The exercise continued at 7 a.m. on Saturday, Dec. 12. While the boys of Milan Troop 631 looked on, the National Guard rolled in driving an armored-up HMMWV equipped with the ‘LRAS 3’. The Long-Range Advanced Scout Surveillance System is a long-range multi-sensor system for the U.S. Army scout, providing the real-time ability to detect, recognize, identify and geo-locate distant targets. Next, Ripley County Emergency Management drove through the gates of Daren Baker Park in the agency’s Incident Command Vehicle whose capabilities include spot weather forecasting, damage assessment and reporting, command and control via mobile internet and communication support.

The scouts received orientation training on the LRAS 3, weather radar, communication and damage reporting. They then conducted two emergency scenarios. The first was a mission to assess the needs of local residents as it related to injuries, food, water and shelter following the ‘disaster’. The second scenario was a search and rescue effort in which scouts were given the UTM coordinates of the last known location of a missing person and were challenged to locate and potentially evacuate the lost hiker. Using land navigation, search and rescue techniques and trauma first aid the scouts located the missing man, administered first aid and evacuated the injured hiker to safety.

The scouts served three meals to emergency personnel on Saturday and conducted a flag retirement ceremony. (The troop has retired over 800 flags for the Milan American Legion.) Troop 631’s leaders are Albert King- Scoutmaster, Milan,  Jason Lillis- Assistant Scoutmaster, Moores Hill, Dale Schroeder, assistant scoutmaster, Moores Hill;  Mike Daulton, assistant scoutmaster, Batesville; and Todd Gobel, assistant scoutmaster, Milan. Also instrumental in planning and implementing the project were Mandy Rohrig, first aid instructor, Milan; and Kim Schroeder, committee chair, Moores Hill.

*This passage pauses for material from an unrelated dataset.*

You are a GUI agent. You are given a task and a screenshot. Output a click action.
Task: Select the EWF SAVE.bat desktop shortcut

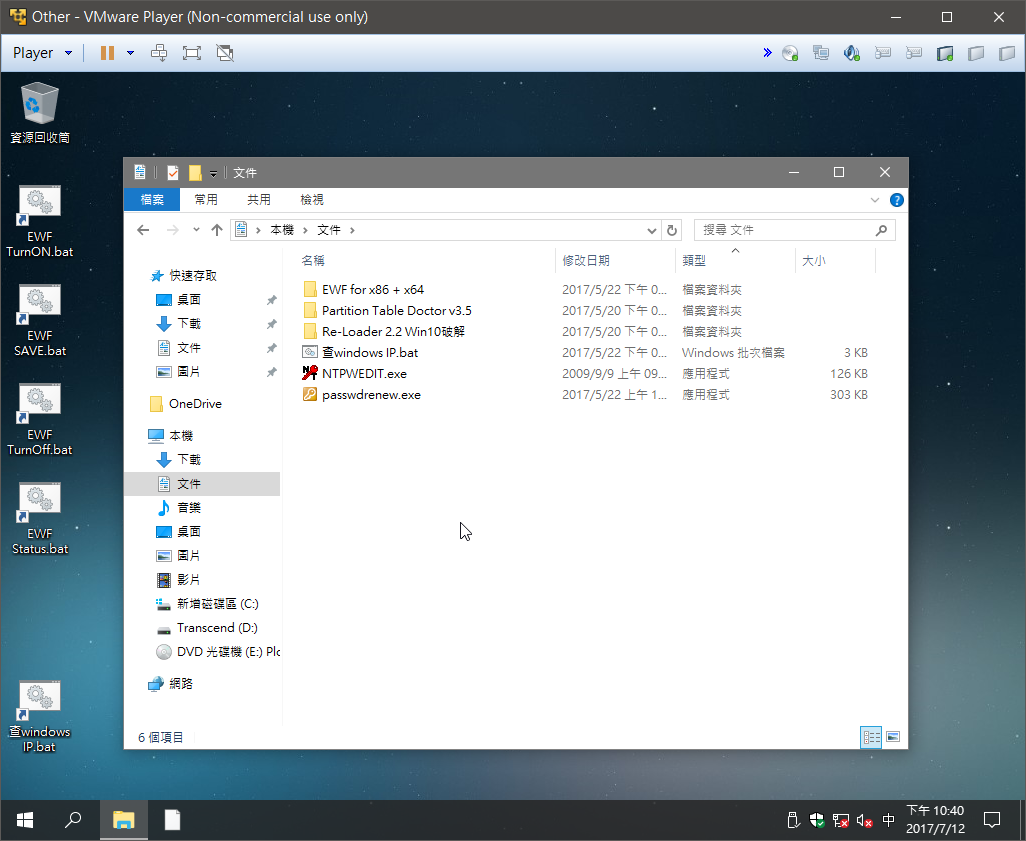click(40, 320)
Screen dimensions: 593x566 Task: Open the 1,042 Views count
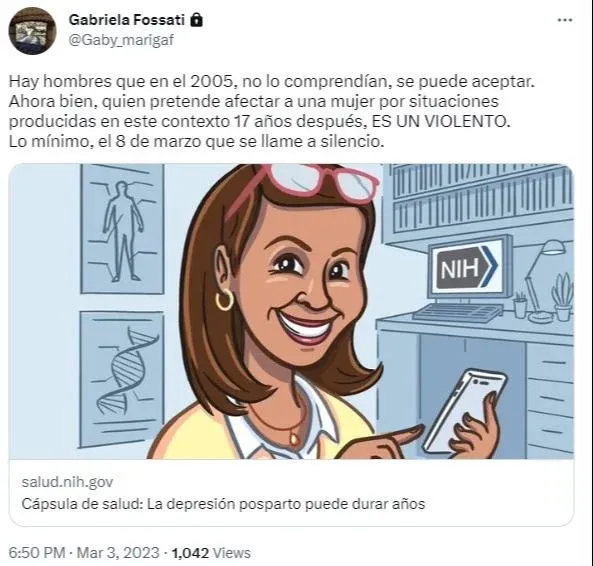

“It was great learning experience for Troop 631,” stated the proud scoutmaster. “We would like to give a big shout out to SPC Hubbard and SGT Mayberry of the 1st Battalion, 151st Infantry Regiment from the Madison Indiana National Guard Armory. We would also like to thank J. Patrick Rose, Ollie L. Craig and Rich Corkhum of Ripley County Emergency Management. Ripley County Emergency Management was instrumental in the planning and executing of this exercise. The scouts learned a great deal from these men.”

Troop 631 uses a trauma injury simulation kit to provide the most realistic first aid training possible. The troop also owns all of the gear and equipment used in the camp which is kept in a mobile trailer, ready to construct an operations site in the event of a true emergency. The knowledge from this training could be used to assist the county with a variety of disaster preparedness scenarios, including missing persons reports, community disasters, and other types of emergencies. The scouts, “always prepared”, could be called upon and arrive to assist county emergency units in the event of a disaster even before the American Red Cross might be able to gain access to a potential disaster site.